Cyber Incident Victim: Chinese venture capital firm
Date:
Dec 2019
Location:
Israel
Summary
A Chinese venture capital firm and an Israeli startup were targeted in a business email compromise attack where a threat actor registered lookalike domains (appending an 's' to both entities' legitimate domains) to conduct a man-in-the-middle scheme. The attacker intercepted and modified email communications between the parties over several months, facilitating a fraudulent $1 million wire transfer. To avoid exposure, the actor canceled a planned physical meeting between the organizations by sending falsified cancellation notices. Despite remediation, the startup continued receiving monthly spoofed emails requesting further wire transfers. The operation demonstrated advanced reconnaissance, patience, and persistence, with the attacker attempting to hijack subsequent funding rounds after the initial theft.
| CIA Posture | Motives | Tactics, Techniques & Procedures |
|---|---|---|
| Available to members | 1 motive | 1 technique |
| Threat Actors | Type | Location |
|---|---|---|
| 0 actors | Available to members | Available to members |
Description
In late 2019, a Chinese venture capital firm and an Israeli startup discovered a financial theft during a scheduled $1 million seed funding transfer.

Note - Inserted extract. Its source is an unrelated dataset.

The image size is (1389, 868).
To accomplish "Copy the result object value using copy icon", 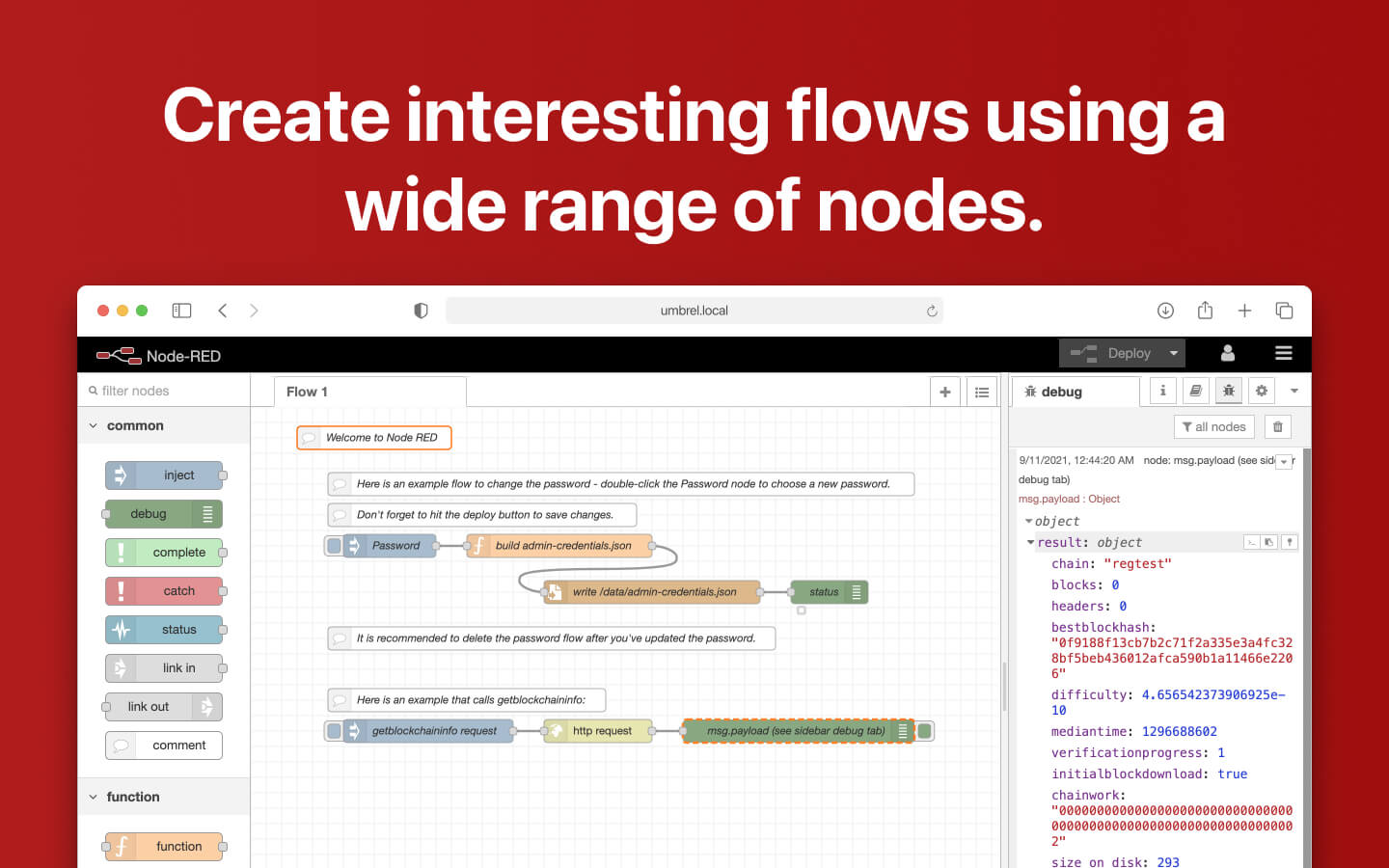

The Chinese firm's bank alerted them to transaction irregularities, while the Israeli company realized the funds never arrived. Both parties identified discrepancies in their email communications, including modified messages and unauthorized correspondence. The Israeli CEO engaged Check Point's Incident Response Team (CP IRT) to investigate. Evidence collection faced significant challenges: email hosting through GoDaddy provided limited audit logs showing only five recent logins—all legitimate—and investigators initially had only mobile screenshots of suspicious emails. CP IRT reconstructed communication threads by analyzing mailbox archives from CC'd recipients, identifying keywords from the screenshots to locate original messages.

Analysis revealed an attacker had monitored email threads months prior to the transaction, registering two deceptive domains mimicking the legitimate ones—appending an 's' to both the Israeli startup's and Chinese VC's domains. The threat actor executed a man-in-the-middle attack by impersonating both parties: emails to the Chinese firm appeared sent from the Israeli CEO's spoofed domain, while communications to the startup mimicked the VC's account manager. The attacker intercepted all 32 emails exchanged (18 to the Chinese side, 14 to the Israeli side), selectively modifying content before forwarding. This included fabricating a last-minute cancellation of a planned Shanghai meeting between the parties, preventing in-person verification of bank account changes. After stealing the funds, the attacker attempted to intercept a subsequent investment round and continued monthly spoofed wire transfer requests to the Israeli CFO even after remediation efforts. The incident permanently diverted the $1 million transaction and compromised critical business communications between the organizations.